### Task description
Each of the entries below is to be written out exactly, and the images skipped.

### Records for this exercise
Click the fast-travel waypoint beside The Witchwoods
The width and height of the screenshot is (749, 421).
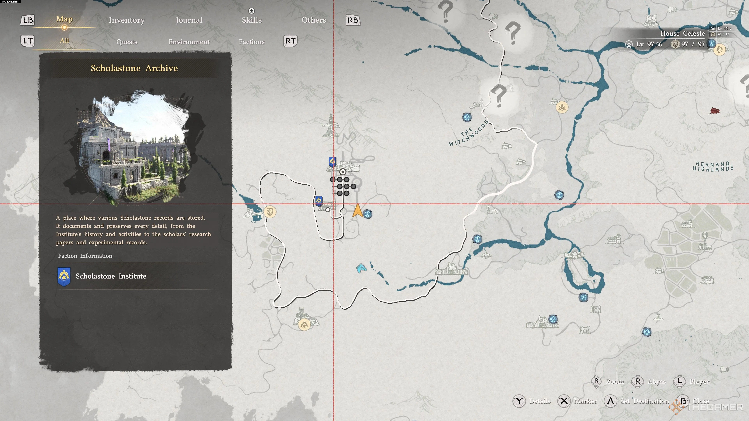tap(467, 117)
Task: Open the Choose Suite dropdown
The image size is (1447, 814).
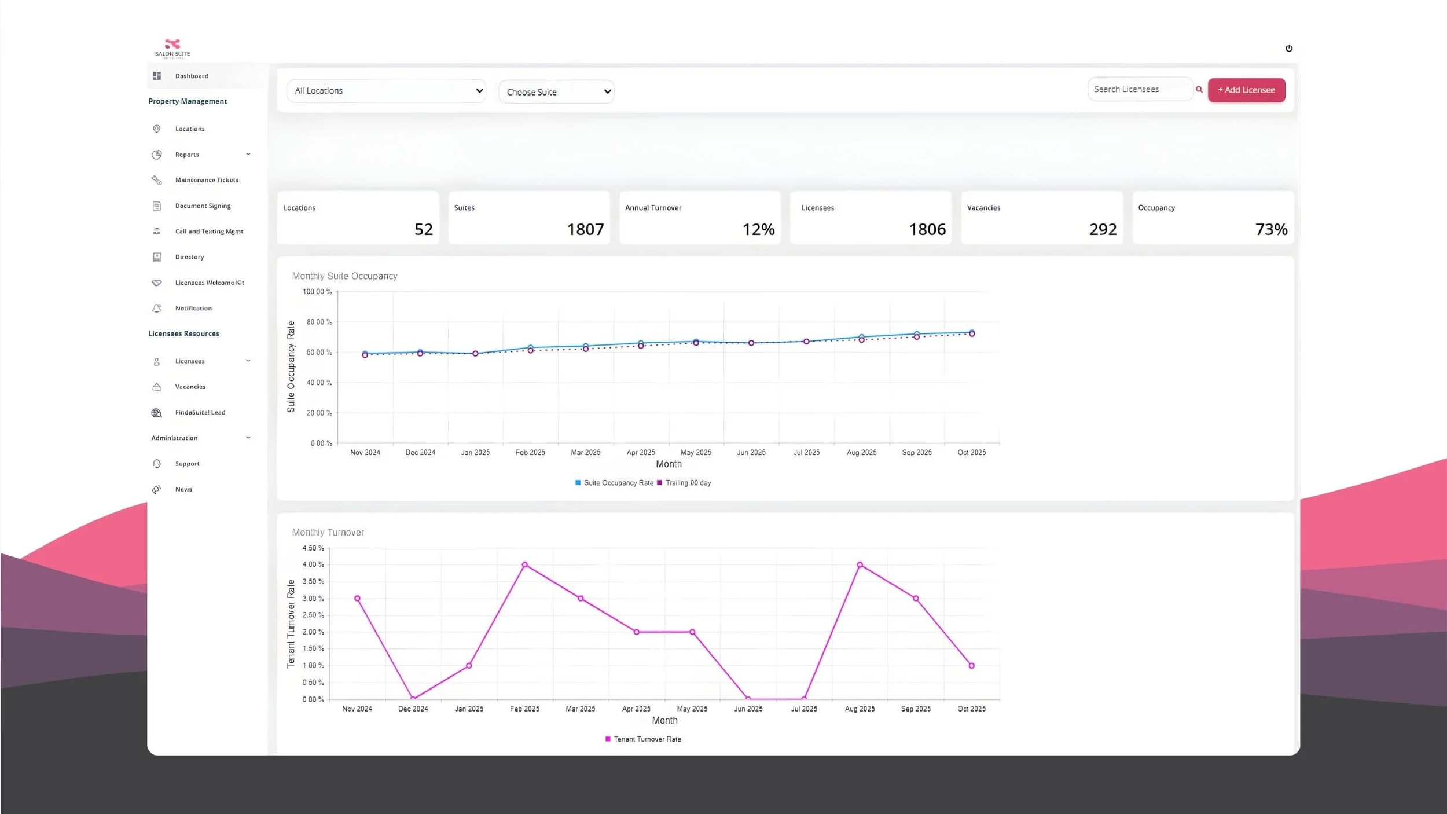Action: point(556,91)
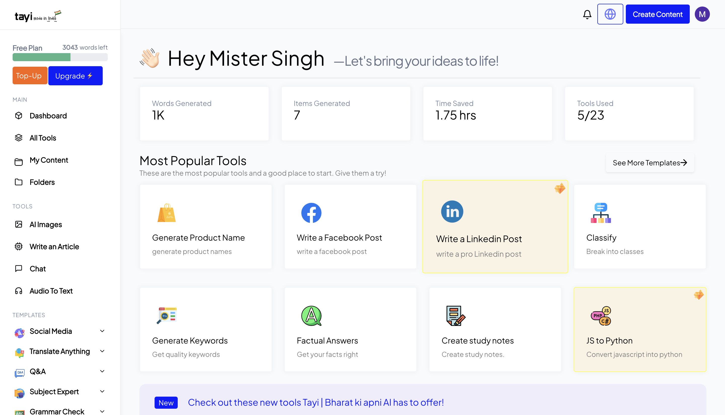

### Problem solution
Click the fast-travel waypoint beside The Witchwoods
The width and height of the screenshot is (749, 421).
tap(467, 117)
Task: Open the Choose Suite dropdown
The image size is (1447, 814).
Action: point(556,91)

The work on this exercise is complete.